Sunday, 7 June 2015

Lemon Surprise Bundt Cake

Yes I love my new Bundt pan, you will see a lot of cakes in this in the future (it has to pay for itself). Don't worry about going out and buying a pan like this unless you really, really, really want to!  You can use any ring pan to bake this cake.

Now I did ice this version of the cake but recommend it without the icing, you don't need it at all!

A shout out to my team at work TKO who on my first day back after 2 months off turned back into my taste testers.  Courtney who had 2 slices and no dinner as she was too full!

Now your saying "Get to the surprise bit will you!"  I know I can hear the shouts around the world..

How does a nice Lemon Curd and white chocolate filling sound? Good?  Well keep reading and find out how it all goes.

Cake batter.

200g butter, softened
2 cups caster sugar
4 eggs
zest and juice of one lemon
1 teaspoon vanilla
3 cups plain flour
2 teaspoons baking powder
1/2 teaspoon salt
1/2 cup milk
1/2 cup sour cream

Surprise Filling.

1 cup lemon curd
60gm melted white chocolate

Melt your white chocolate and set aside to cool.

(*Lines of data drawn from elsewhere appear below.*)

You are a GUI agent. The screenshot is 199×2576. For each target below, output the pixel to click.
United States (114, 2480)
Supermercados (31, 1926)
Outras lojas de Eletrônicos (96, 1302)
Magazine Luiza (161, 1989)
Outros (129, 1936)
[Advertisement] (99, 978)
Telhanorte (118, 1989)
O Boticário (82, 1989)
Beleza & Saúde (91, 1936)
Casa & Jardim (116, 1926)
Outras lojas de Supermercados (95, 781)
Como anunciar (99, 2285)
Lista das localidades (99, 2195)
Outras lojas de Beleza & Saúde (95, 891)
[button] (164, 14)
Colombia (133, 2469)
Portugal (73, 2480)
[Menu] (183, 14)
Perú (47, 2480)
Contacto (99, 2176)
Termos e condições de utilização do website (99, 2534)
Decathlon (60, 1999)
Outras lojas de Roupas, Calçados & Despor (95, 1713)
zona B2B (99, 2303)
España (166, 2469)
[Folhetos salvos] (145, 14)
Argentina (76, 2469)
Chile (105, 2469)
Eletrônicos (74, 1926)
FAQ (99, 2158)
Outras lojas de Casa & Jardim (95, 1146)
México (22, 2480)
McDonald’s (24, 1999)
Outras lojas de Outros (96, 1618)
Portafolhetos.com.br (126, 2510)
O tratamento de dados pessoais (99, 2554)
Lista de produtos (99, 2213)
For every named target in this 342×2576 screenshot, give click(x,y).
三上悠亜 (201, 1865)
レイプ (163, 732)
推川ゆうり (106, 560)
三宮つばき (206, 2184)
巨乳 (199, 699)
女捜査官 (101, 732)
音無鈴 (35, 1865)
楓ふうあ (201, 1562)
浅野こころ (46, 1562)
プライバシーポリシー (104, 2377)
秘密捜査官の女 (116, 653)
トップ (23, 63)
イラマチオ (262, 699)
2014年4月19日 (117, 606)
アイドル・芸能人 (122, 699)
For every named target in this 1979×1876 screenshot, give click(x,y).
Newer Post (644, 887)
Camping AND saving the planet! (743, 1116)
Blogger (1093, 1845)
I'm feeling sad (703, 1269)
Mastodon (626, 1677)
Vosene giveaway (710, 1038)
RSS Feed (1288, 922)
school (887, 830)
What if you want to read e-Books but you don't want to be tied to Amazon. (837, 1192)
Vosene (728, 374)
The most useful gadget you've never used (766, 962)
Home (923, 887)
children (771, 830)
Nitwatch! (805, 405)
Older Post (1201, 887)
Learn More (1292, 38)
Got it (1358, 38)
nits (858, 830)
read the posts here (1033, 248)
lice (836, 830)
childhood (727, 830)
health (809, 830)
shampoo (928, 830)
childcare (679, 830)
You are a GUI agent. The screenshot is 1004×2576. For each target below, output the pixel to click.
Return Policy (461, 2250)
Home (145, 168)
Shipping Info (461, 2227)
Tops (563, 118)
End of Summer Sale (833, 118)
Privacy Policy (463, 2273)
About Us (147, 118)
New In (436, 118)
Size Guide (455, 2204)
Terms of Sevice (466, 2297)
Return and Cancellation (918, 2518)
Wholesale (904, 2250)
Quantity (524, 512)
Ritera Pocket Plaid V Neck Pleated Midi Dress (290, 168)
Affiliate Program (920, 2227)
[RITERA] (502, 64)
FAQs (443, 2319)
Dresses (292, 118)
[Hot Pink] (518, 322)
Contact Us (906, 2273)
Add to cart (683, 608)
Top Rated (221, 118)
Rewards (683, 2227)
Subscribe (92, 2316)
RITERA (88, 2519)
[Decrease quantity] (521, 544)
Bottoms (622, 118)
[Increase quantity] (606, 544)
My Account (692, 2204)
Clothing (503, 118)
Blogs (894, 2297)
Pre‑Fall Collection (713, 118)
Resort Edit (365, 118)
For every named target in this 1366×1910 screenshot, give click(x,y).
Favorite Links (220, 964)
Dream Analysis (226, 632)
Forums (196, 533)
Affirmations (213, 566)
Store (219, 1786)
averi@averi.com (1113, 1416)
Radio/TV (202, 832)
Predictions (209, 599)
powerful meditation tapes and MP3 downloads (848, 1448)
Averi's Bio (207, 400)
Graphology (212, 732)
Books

Beat butter, sugar and lemon zest until light and fluffy.

Beat in eggs one at a time making sure completely combined, beat in lemon juice until combined.

Mix together the curd and white chocolate.

Your curd mix will thicken, set aside.

In a bowl mix together your flour and baking powder whisk to combine.

Mix together your milk and sour cream.

Alternate flour and milk mixtures into the butter mix until combined.

Gather together your cake mix, curd and pan.  Lightly spray your cake pan.

Spoon a third of the cake mix into the base of your pan and spread gently into crevices, making a slight indent in the centre, a bit like a channel.

Spoon in the curd mix, make sure you leave a rim of cake mix around the out and insides, if you  spread the curd to the edges it will run out of your cake when you turn the cake out.

Spoon the remaining cake mix into the pan.  Bake at 180C for 50 minutes or until skewer comes out clean.

Remove pan from the oven and allow the cake to cool for 10 minutes in the pan.  Turn cake onto a Tea towel lined cake rack to cool fully.


  1. Now see, the two-toned would look perfect in this pan!! I can totally picture a lighter color piped into the fine ridges. Then you'd just fill the rest of it with a nice dark chocolate! I love and want this bundt pan.

    PS - this sounds amazingly delicious!

    1. :) Ahh now you read my mind I was thinking of doing something like that with your technique! Although that will have to be an experiment for another day I think. I have soooooooooo many other recipes to make as well. How will I get through them all?